Vegetable broth is just a matter of throwing whatever you have into a pot and boiling it. I will often times save broccoli stocks, leafy tops, peelings, etc in the freezer for use in broth. Here is a list of things that I typically use in broth.

The core of any vegetable stock will be your aromatics (and carrots). All stocks should have onions and/or leeks, celery, carrots and garlic. These will add the bulk of the flavor and the carrots will contribute to the color. I will often saute these veggies in a little oil, but not always.

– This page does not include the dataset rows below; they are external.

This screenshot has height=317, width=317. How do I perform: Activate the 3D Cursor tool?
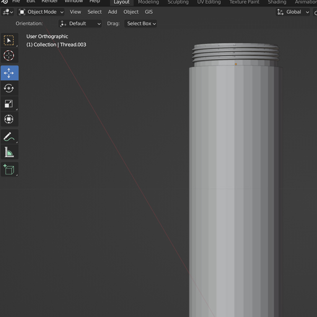(9, 56)
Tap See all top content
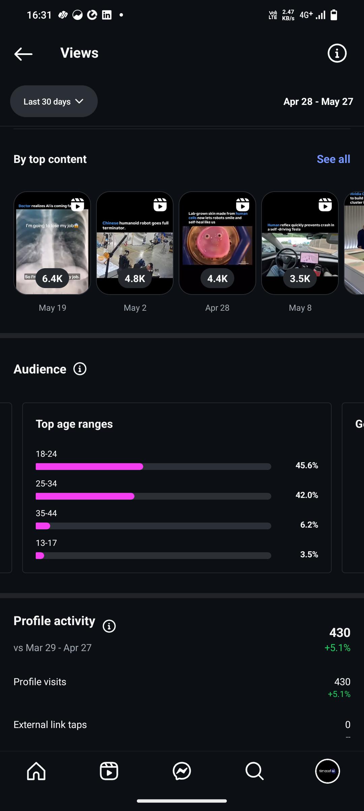The height and width of the screenshot is (811, 364). click(x=333, y=159)
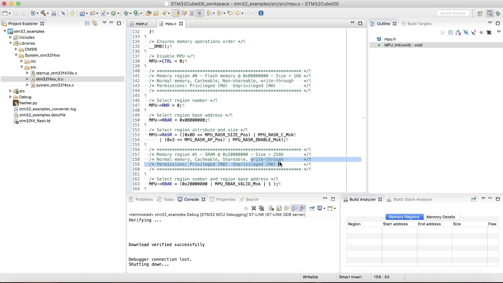The height and width of the screenshot is (283, 503).
Task: Collapse all in Project Explorer
Action: click(x=87, y=24)
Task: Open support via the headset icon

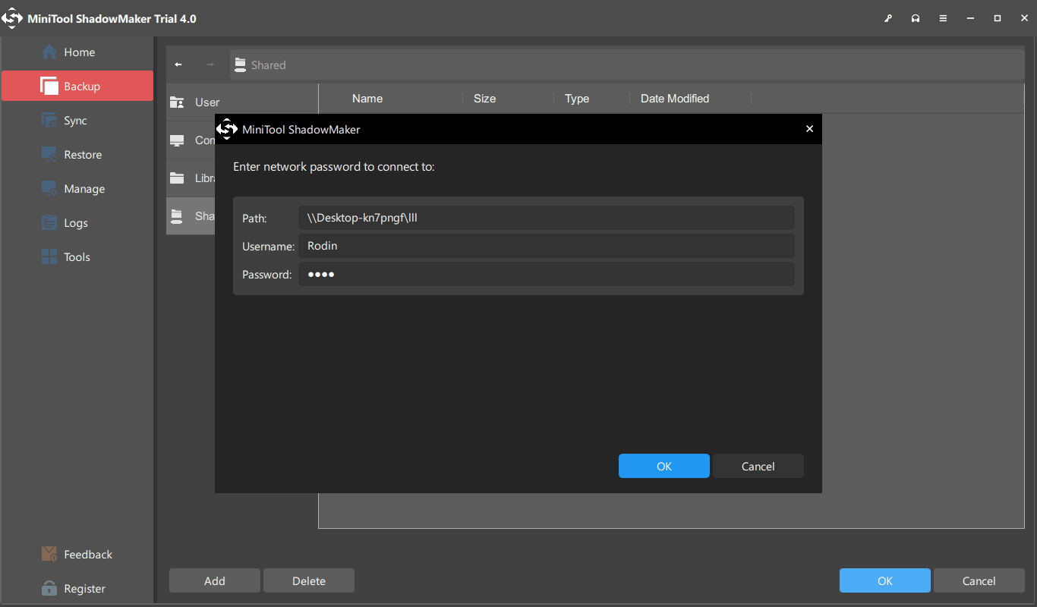Action: [916, 17]
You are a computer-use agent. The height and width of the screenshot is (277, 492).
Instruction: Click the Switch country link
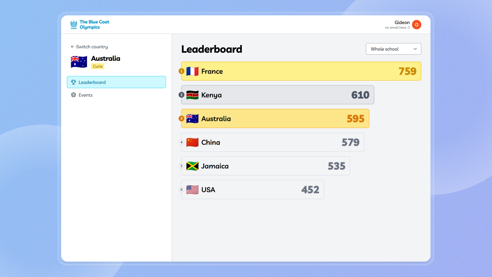[x=91, y=47]
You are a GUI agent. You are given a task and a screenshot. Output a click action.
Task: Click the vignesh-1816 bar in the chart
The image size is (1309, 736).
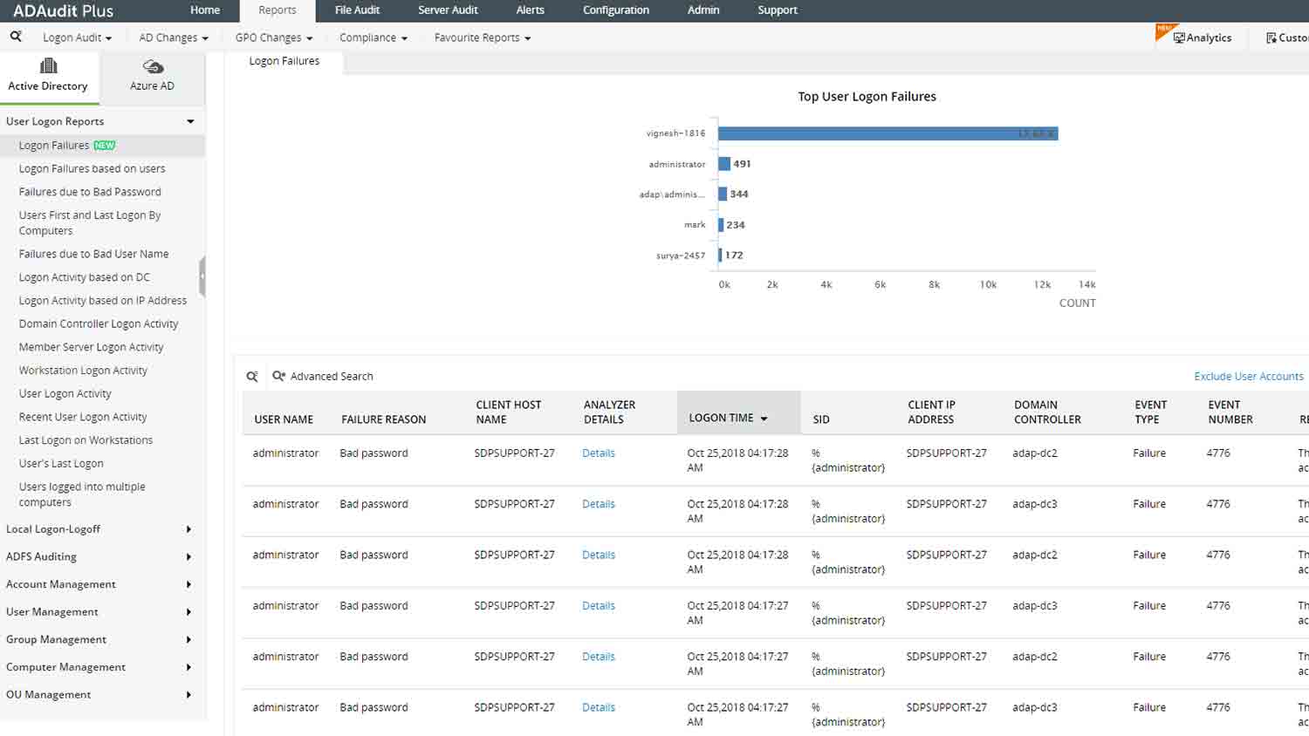click(887, 133)
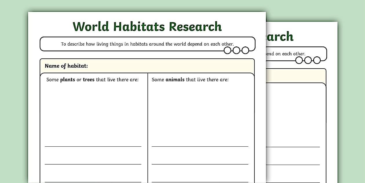Click the first circle on the back worksheet

(299, 60)
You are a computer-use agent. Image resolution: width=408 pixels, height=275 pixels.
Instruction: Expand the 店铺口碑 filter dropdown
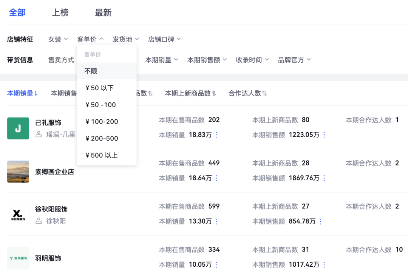pos(164,39)
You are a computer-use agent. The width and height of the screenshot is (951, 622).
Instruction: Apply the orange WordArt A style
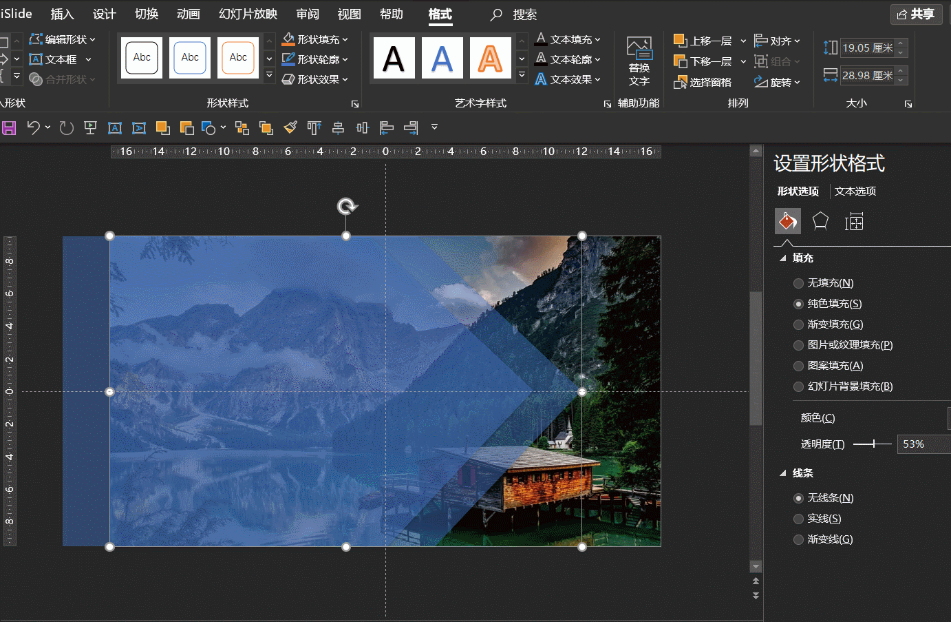point(490,59)
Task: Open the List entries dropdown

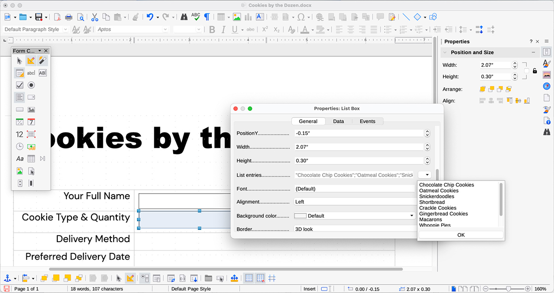Action: click(425, 175)
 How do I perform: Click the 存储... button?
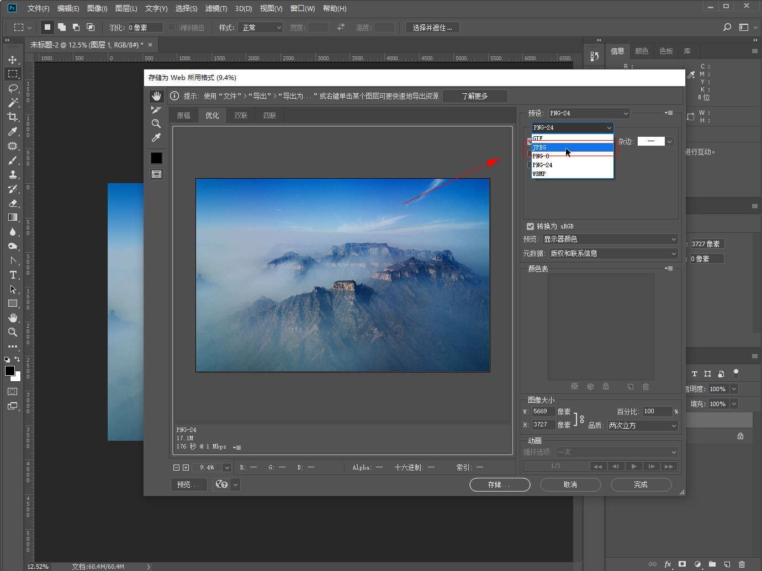click(499, 484)
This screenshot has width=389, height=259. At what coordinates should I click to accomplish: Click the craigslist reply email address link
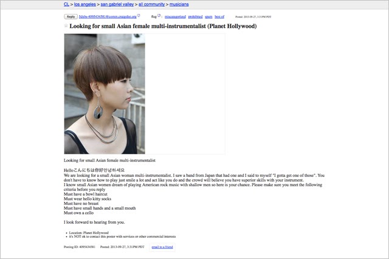pos(108,16)
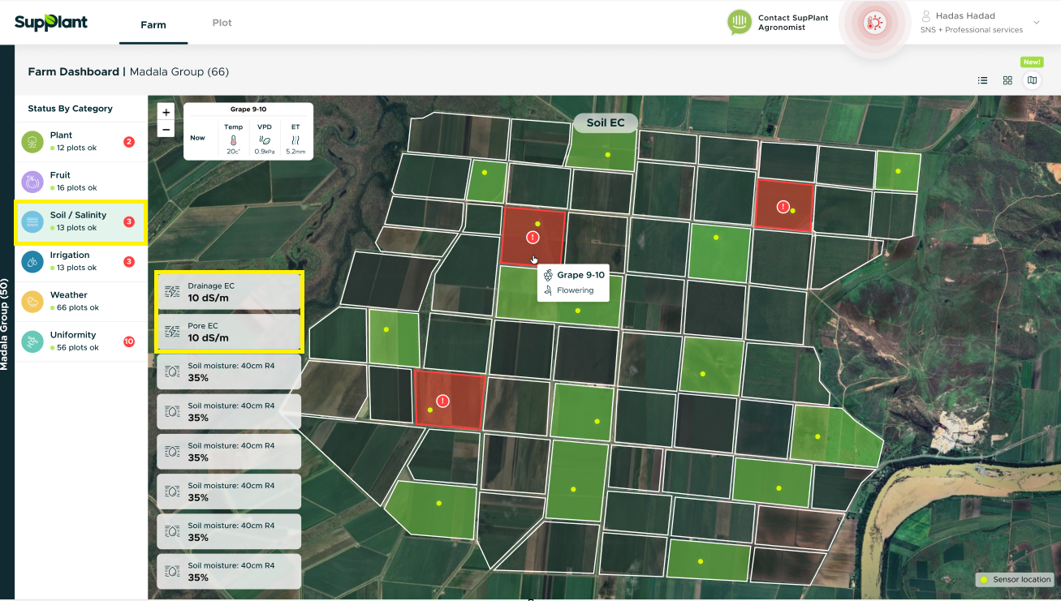Zoom in on the map
The width and height of the screenshot is (1061, 601).
point(166,113)
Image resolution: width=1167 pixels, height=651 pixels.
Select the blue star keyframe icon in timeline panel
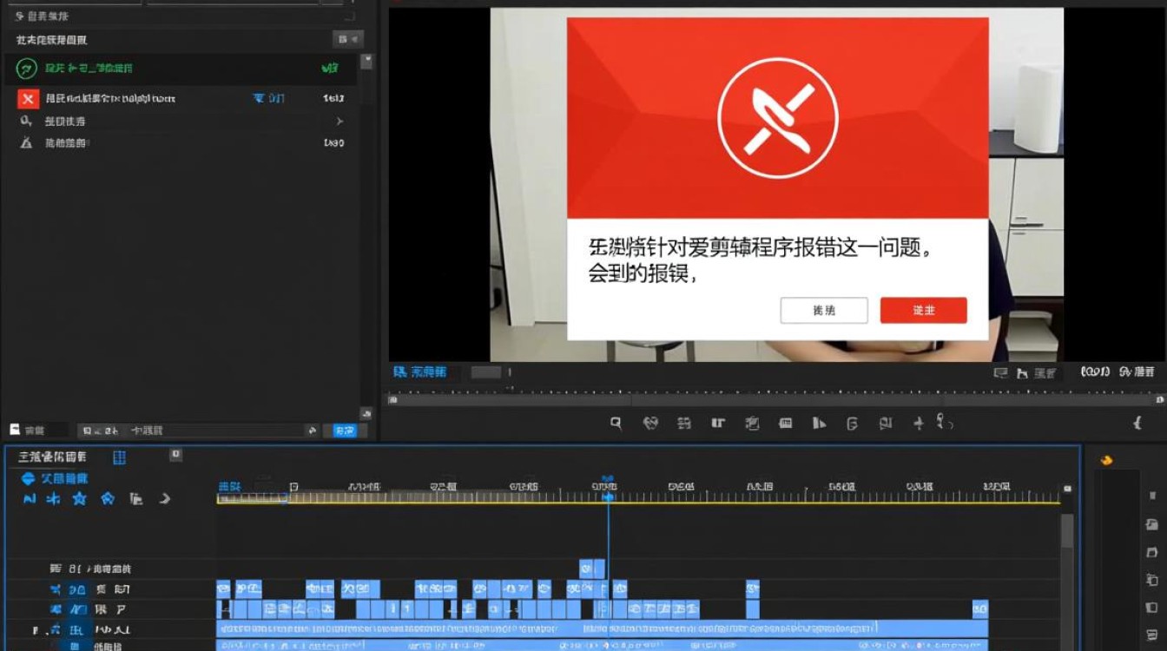pyautogui.click(x=79, y=499)
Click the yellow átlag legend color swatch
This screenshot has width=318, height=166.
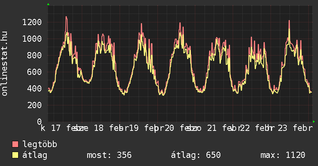click(x=15, y=155)
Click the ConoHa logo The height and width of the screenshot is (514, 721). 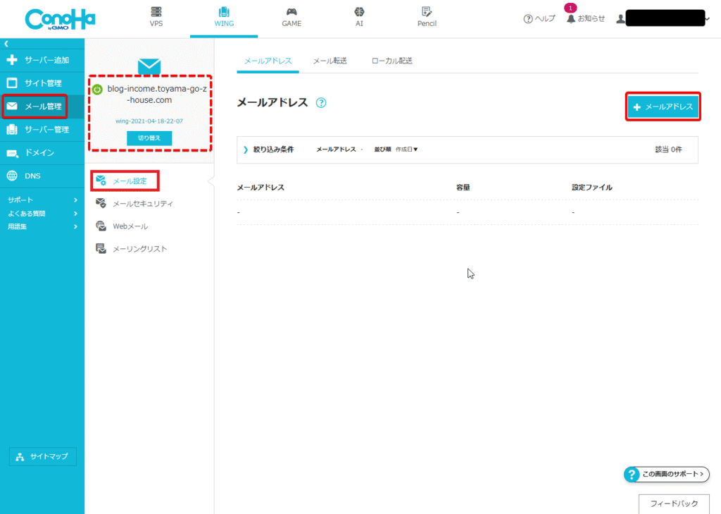[60, 19]
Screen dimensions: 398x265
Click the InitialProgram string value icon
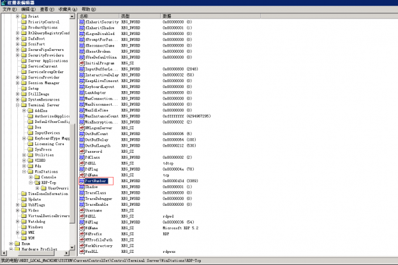click(82, 63)
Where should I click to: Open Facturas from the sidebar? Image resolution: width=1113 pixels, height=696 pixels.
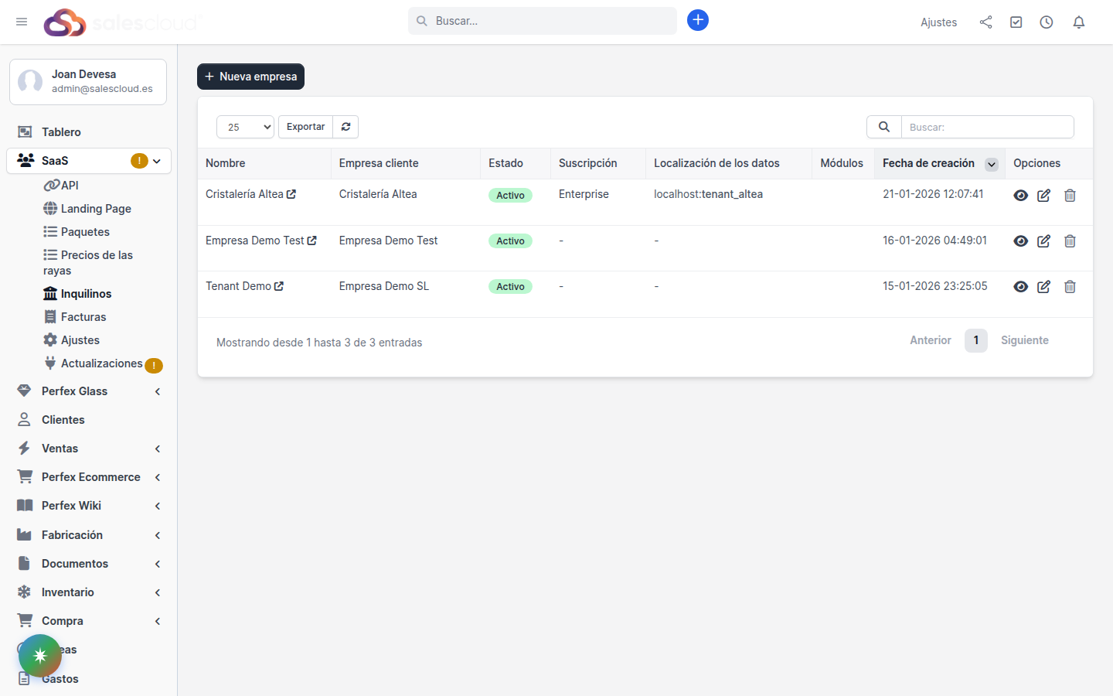point(83,316)
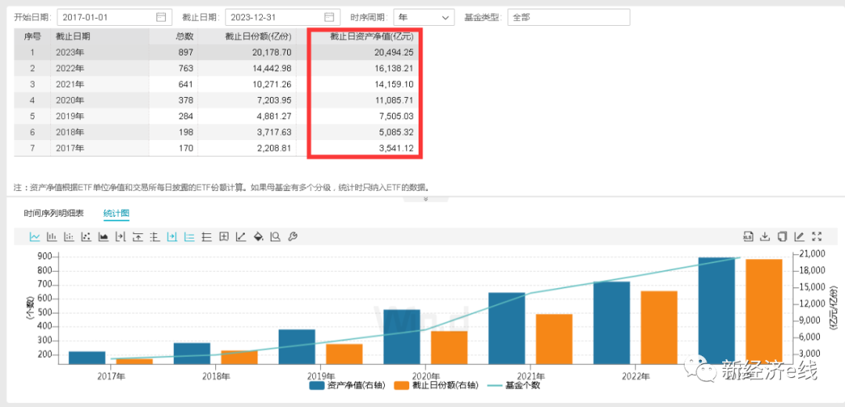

This category usually consists of whatever I have in the fridge. Carrot or celery tops, trimmings, leafy greens, leaf lettuce, broccoli stems. Whatever. I've read that you should avoid anything from the cabbage family (broccoli, cabbage, bok choy, etc), but I don't. I usually have broccoli stalks and use them when I do.

Potatoes, turnips, squash, etc. I like to add squash or pumpkin because it contributes to a more golden hued broth. Either way, add a few starchy veggies.

I always always add parsley, thyme and bay leaves. Other good additions would be sage, rosemary, basil, oregano, marjoram. Probably about any herb that you would see in Provincial or Italian cooking would be welcome additions. And you don't necessarily need the leaves. Stems are good too.


  • Tomatoes - add color and flavor, but also acid, I usually add a couple, but not too many.
  • Mushrooms - also welcome additions, just know that they will impact flavor, especially dried mushrooms. I usually won't add mushrooms unless I have some that I know I won't use.
  • Asparagus - again, know what you're adding. Every March, I look forward to asparagus flavored broth. I love it, especially for risotto, but it is different.
  • Cabbage - Cabbage family veggies are said to make stock bitter. I've never used cabbage, but I routinely use broccoli. Go figure.

And, my last batch of broth . . .

Vegetable Broth
6 stalks celery (lots of tops)
4 carrots
2 onions
2 cups squash
3 tomatoes
1/2 cup beans
1 bunch spinach stems
5 Quarts Water
6 sprigs thyme
1/4 bunch parsley
9 cloves garlic
10 peppercorns
4 bay leaves
2 cups mushrooms
Salt to taste

Peel and chop the onions and add to the pot of water. Wash and chop the other vegetables and herbs. Do not peel or skin any of the veggies, they can go into the pot as well. Bring to a boil, reduce heat and simmer for 30 minutes or more, but at least until the veggies are mushy.

Strain through a colander, smashing the veggies against the side to extract as much water as possible. Discard the vegetable matter and pour the broth through a fine mesh strainer. If you want, you can add salt, to taste, but I prefer to wait and salt the finished product instead.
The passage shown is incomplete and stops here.